■ INPUT FOR THIS TASK ■
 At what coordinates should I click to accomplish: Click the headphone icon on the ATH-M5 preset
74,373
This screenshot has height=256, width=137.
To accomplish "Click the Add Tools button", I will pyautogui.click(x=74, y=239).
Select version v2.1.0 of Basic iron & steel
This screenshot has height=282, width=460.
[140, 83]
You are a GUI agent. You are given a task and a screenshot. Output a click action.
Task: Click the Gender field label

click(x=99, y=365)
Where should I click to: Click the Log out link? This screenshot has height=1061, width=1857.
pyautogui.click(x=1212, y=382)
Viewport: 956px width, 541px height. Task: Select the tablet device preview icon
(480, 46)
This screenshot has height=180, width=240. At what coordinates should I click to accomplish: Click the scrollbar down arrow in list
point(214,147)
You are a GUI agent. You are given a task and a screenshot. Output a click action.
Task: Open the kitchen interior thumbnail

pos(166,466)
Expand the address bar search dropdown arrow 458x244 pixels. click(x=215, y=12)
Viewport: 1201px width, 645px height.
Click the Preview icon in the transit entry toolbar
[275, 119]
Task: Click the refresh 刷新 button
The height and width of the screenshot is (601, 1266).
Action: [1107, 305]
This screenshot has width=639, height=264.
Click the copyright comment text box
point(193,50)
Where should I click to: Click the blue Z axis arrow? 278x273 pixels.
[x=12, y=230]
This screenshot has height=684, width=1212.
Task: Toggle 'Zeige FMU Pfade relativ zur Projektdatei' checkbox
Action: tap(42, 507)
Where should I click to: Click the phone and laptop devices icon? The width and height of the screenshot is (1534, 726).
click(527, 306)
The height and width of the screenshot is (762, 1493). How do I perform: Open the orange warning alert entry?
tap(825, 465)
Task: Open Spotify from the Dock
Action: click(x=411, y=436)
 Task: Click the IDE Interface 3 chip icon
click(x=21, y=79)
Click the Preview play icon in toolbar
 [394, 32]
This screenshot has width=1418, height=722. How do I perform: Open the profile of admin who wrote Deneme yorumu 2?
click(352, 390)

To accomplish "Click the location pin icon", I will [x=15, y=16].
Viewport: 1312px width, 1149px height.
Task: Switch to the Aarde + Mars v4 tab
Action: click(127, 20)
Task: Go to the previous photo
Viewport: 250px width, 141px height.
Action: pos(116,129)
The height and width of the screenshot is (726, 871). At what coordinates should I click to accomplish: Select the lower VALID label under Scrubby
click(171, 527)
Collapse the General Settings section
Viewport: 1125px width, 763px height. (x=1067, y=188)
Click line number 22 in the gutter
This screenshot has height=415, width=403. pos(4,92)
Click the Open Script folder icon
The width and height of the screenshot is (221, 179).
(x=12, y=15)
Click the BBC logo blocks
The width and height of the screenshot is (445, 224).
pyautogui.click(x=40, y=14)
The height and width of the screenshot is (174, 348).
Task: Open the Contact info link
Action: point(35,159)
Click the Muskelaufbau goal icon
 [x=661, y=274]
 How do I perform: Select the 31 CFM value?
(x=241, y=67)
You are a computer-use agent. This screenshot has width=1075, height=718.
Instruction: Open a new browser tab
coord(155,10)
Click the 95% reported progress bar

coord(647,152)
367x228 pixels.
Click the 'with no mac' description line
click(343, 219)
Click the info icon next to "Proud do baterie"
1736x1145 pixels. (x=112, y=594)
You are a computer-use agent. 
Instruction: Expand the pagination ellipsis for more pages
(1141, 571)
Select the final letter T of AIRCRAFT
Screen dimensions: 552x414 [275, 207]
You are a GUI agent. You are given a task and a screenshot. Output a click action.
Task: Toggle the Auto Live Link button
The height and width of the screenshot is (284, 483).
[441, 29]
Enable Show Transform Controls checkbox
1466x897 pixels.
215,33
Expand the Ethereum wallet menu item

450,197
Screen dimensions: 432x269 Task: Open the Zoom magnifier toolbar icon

■ WHAT IS ASKED ■
Rewrite the data from the line containing "Task: Click the IDE Interface 3 chip icon" up to and including the line containing "1736x1145 pixels. (x=112, y=594)", replacing "Preview" with "Playback" and leaving everything else unchanged.

■ REPLY ■
 Task: Click the IDE Interface 3 chip icon
click(x=21, y=79)
Click the Playback play icon in toolbar
 [394, 32]
This screenshot has width=1418, height=722. How do I perform: Open the profile of admin who wrote Deneme yorumu 2?
click(352, 390)

To accomplish "Click the location pin icon", I will [x=15, y=16].
Viewport: 1312px width, 1149px height.
Task: Switch to the Aarde + Mars v4 tab
Action: click(127, 20)
Task: Go to the previous photo
Viewport: 250px width, 141px height.
Action: pos(116,129)
The height and width of the screenshot is (726, 871). At what coordinates should I click to accomplish: Select the lower VALID label under Scrubby
click(171, 527)
Collapse the General Settings section
Viewport: 1125px width, 763px height. (x=1067, y=188)
Click line number 22 in the gutter
This screenshot has height=415, width=403. pos(4,92)
Click the Open Script folder icon
The width and height of the screenshot is (221, 179).
(x=12, y=15)
Click the BBC logo blocks
The width and height of the screenshot is (445, 224).
pyautogui.click(x=40, y=14)
The height and width of the screenshot is (174, 348).
Task: Open the Contact info link
Action: point(35,159)
Click the Muskelaufbau goal icon
 [x=661, y=274]
 How do I perform: Select the 31 CFM value?
(x=241, y=67)
You are a computer-use agent. This screenshot has width=1075, height=718.
Instruction: Open a new browser tab
coord(155,10)
Click the 95% reported progress bar

coord(647,152)
367x228 pixels.
Click the 'with no mac' description line
click(343, 219)
Click the info icon next to "Proud do baterie"
1736x1145 pixels. (x=112, y=594)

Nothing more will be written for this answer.